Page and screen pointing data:
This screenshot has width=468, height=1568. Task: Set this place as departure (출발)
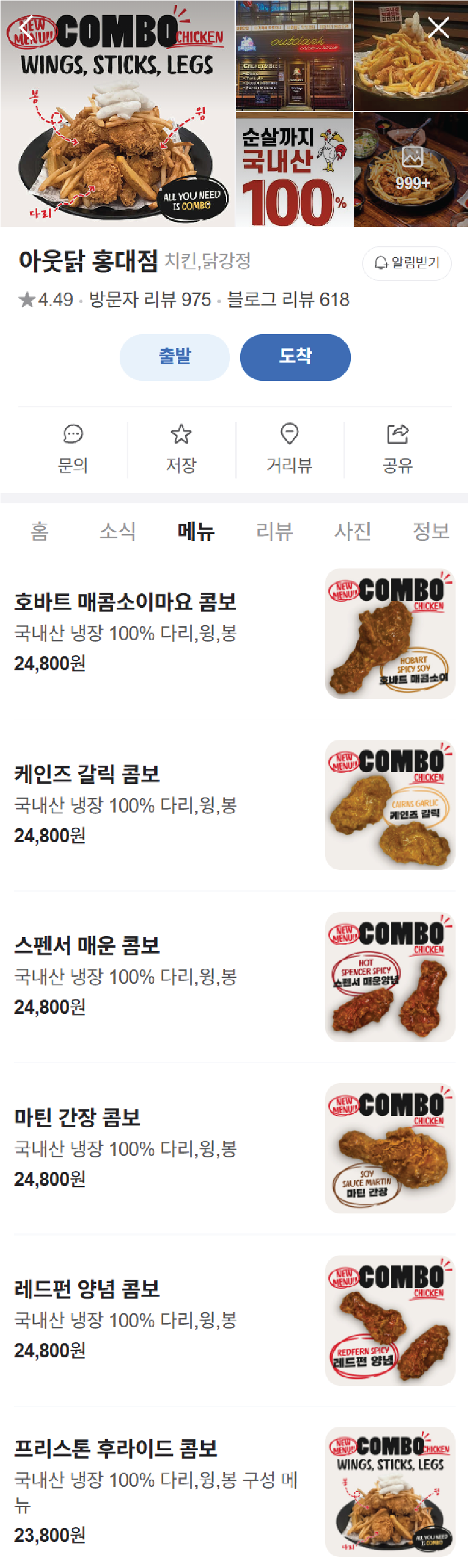[x=174, y=357]
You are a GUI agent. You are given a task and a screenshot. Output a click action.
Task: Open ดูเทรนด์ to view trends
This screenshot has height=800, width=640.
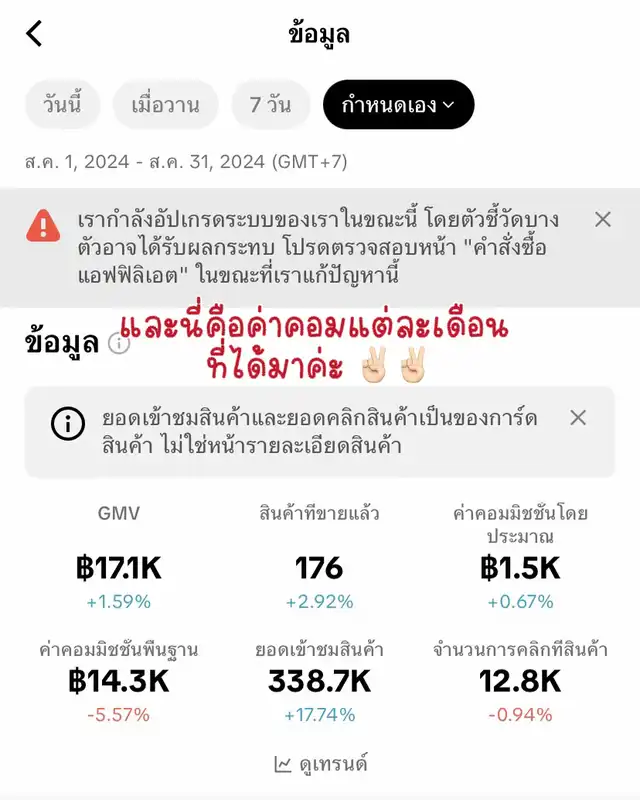(320, 764)
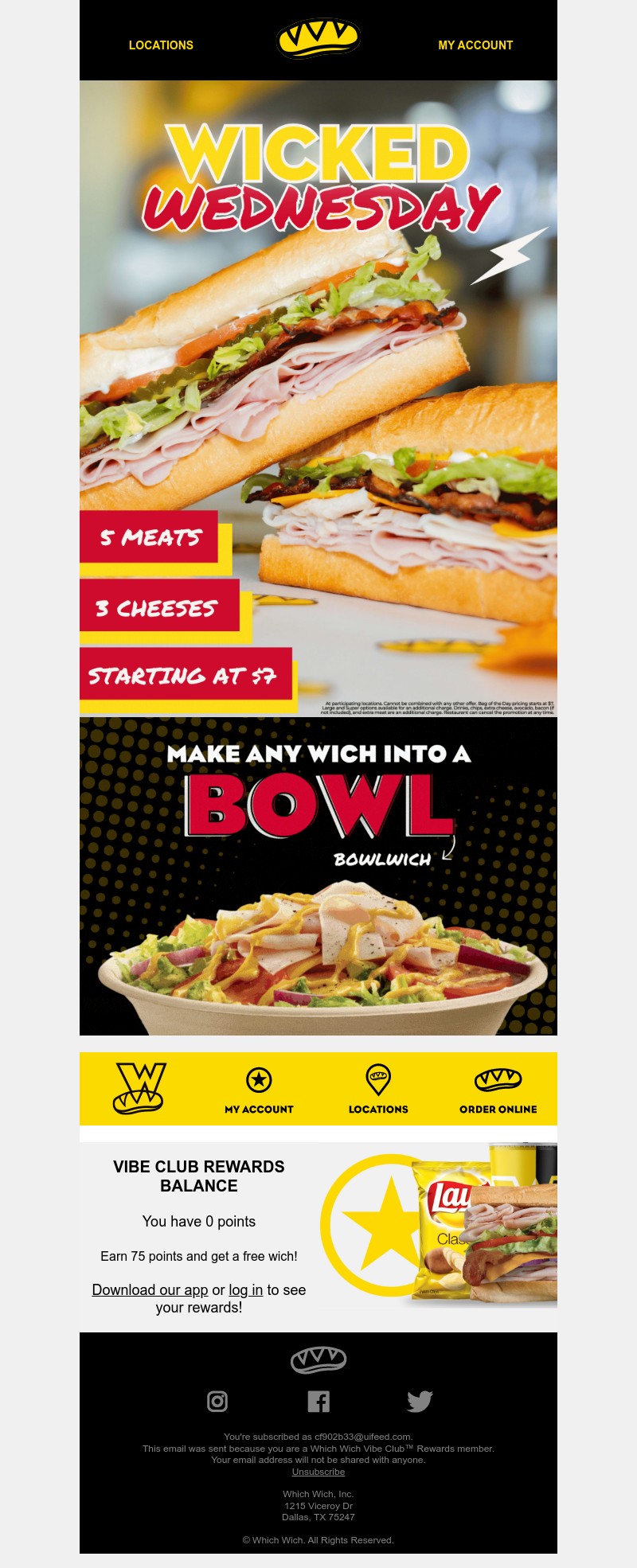Tap the Unsubscribe link
The width and height of the screenshot is (637, 1568).
point(318,1472)
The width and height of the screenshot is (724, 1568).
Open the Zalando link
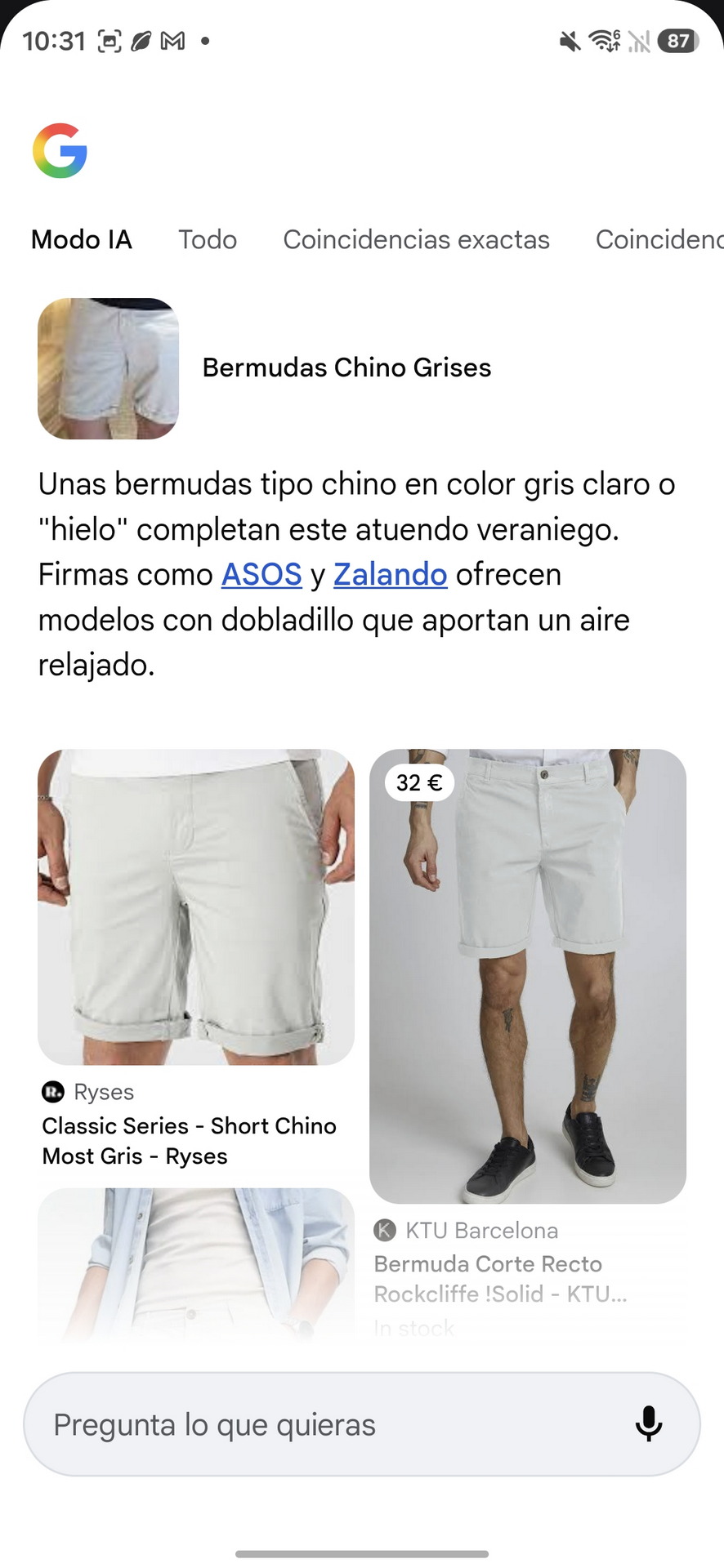coord(390,575)
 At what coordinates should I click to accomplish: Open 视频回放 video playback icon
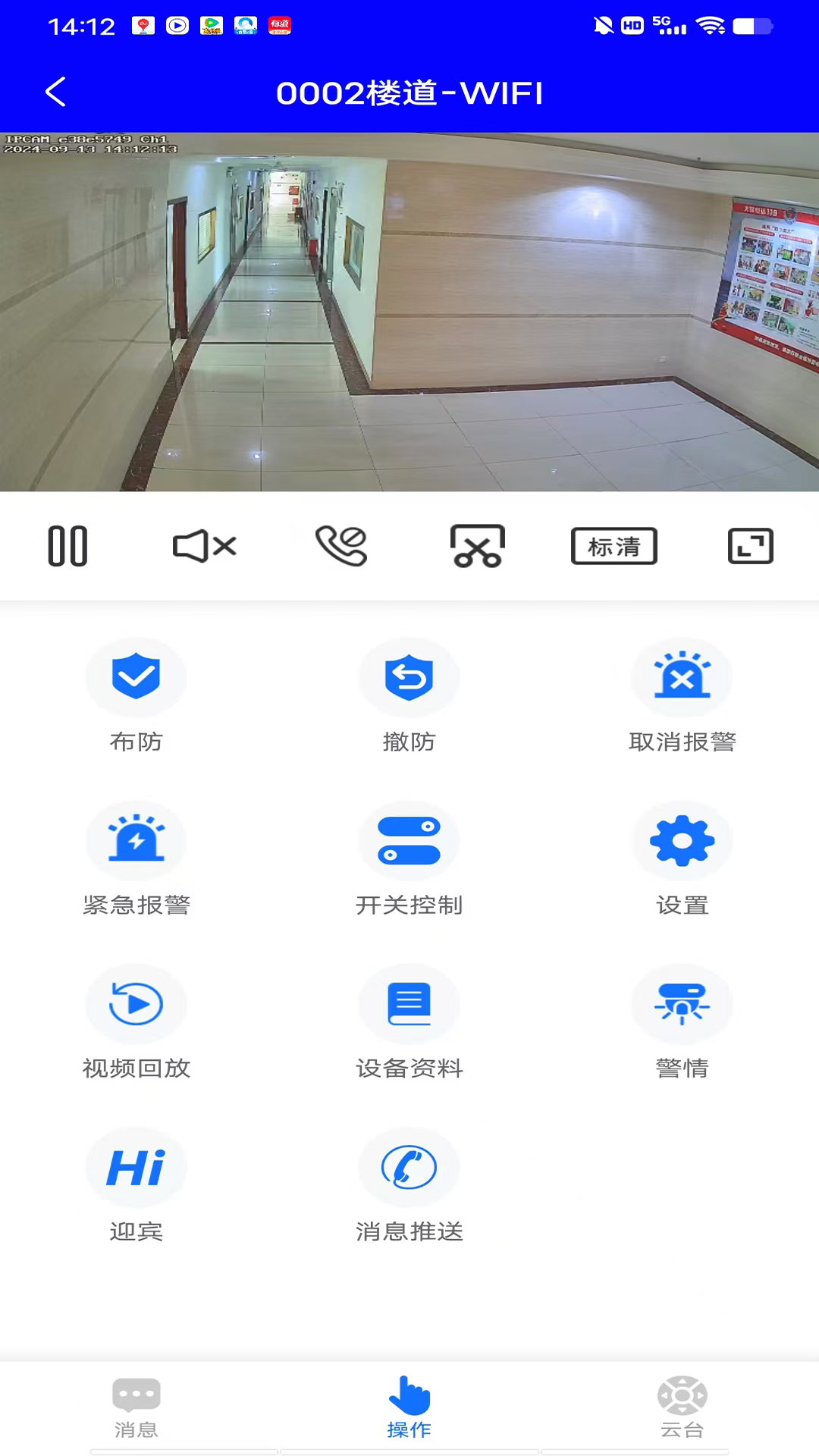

■ Your instructions ■
Rewrite these lines as a JSON list of strings, one string per line, skipping any blank lines. Leave out the pictures.

■ Full answer ■
[
  "This screenshot has width=468, height=1568. Task: Set this place as departure (출발)",
  "[x=174, y=357]",
  "You are a GUI agent. You are given a task and a screenshot. Output a click action.",
  "Task: Open ดูเทรนด์ to view trends",
  "This screenshot has height=800, width=640.",
  "(320, 764)",
  "Tap the Unsubscribe link",
  "The width and height of the screenshot is (637, 1568).",
  "point(318,1472)",
  "The width and height of the screenshot is (724, 1568).",
  "Open the Zalando link",
  "coord(390,575)",
  " At what coordinates should I click to accomplish: Open 视频回放 video playback icon"
]